Essere calabrese, significa anche avere a cuore una battaglia che per altri è solo una notizia di cronaca: la lotta contro le mafie, contro i sistemi criminali che ancora oggi soffocano la nostra terra. Ecco perché la recente sentenza della Cassazione sulle intercettazioni digitali mi tocca in modo personale.
La sentenza
Il 16 maggio 2025, la Corte di Cassazione ha stabilito che la difesa ha diritto ad accedere ai file di log generati dai trojan usati nelle intercettazioni. In pratica, questi file indicano quando, dove e come è stato attivato il captatore informatico (trojan).

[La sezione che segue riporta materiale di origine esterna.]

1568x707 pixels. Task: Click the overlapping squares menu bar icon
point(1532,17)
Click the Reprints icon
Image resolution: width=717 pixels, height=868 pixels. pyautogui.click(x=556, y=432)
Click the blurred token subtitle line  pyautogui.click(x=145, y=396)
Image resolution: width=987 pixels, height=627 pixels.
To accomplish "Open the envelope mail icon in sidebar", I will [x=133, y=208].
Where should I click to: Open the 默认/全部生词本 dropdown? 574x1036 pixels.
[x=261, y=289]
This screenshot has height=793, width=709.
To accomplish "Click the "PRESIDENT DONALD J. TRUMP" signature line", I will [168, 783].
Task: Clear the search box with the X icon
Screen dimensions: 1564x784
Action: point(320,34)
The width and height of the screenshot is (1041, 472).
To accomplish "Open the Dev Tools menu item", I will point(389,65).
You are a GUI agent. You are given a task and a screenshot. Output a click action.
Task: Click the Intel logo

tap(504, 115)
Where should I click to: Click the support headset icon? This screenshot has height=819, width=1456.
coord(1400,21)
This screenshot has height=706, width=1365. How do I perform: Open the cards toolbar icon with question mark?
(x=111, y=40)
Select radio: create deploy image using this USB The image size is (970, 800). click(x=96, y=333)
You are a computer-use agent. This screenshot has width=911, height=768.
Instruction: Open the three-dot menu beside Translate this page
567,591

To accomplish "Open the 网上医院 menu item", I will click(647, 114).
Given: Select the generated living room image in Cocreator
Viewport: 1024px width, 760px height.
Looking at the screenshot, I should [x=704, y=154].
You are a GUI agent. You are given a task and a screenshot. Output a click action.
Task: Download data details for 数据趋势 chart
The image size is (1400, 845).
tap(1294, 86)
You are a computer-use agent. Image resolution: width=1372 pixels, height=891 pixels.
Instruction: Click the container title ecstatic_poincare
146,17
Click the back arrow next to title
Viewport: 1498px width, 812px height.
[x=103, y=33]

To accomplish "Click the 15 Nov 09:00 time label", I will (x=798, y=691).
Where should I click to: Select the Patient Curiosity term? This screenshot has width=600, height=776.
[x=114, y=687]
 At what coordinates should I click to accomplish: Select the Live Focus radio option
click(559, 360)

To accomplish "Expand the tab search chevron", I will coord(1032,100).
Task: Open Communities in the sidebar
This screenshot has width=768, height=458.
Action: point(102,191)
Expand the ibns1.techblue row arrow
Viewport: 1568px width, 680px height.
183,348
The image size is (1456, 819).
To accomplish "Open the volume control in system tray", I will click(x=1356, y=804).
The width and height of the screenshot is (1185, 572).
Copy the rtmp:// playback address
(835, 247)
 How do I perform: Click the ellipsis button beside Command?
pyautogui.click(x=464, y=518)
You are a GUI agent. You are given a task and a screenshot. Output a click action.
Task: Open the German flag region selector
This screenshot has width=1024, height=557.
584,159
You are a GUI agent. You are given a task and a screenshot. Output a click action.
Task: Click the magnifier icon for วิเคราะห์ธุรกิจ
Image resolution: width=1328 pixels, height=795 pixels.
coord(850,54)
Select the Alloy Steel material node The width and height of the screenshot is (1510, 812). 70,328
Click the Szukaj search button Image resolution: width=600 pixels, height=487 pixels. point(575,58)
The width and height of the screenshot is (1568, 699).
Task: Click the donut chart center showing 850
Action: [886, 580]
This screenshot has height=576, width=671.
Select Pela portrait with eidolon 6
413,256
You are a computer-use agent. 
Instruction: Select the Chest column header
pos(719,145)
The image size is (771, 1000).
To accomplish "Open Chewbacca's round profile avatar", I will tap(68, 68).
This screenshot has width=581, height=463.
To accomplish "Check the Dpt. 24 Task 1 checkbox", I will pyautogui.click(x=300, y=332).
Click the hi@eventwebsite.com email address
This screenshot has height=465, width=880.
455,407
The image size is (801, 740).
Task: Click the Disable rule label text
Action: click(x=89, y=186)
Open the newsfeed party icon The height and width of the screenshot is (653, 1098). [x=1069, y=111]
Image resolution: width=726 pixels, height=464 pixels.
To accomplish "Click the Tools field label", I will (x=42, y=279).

La logica è chiara: se lo Stato usa strumenti così invasivi, è giusto che ci sia trasparenza e controllo legale. Ma da informatico e cittadino di questa terra martoriata, non posso non vedere il rischio serio che si sta aprendo.
Ma chi protegge chi lavora nell’ombra?
Dietro ogni trojan c'è un lavoro tecnico complesso. C'è un informatico forense, c'è un agente, a volte un infiltrato, spesso un giudice che ha autorizzato tutto nel rispetto della legge. Mostrare a tutti quando e come il captatore è entrato in funzione può significare svelare una rete intera: persone, momenti, metodi.
Cosa succede se da un log si risale a un luogo specifico? Se si capisce che proprio in quel momento si stava ascoltando un incontro mafioso? Chi protegge quegli uomini e donne che lavorano nell'ombra per salvare lo Stato?
Il rischio concreto
Da calabrese conosco il peso dei processi come Rinascita-Scott, Maestrale-Carthago, Petrolmafie. Processi costruiti su mesi di lavoro tecnico, intercettazioni complesse, analisi digitale meticolosa. Se bastasse l’assenza di un log (o la sua incompletezza) per far cadere una prova, rischiamo di mandare a monte anni di indagini.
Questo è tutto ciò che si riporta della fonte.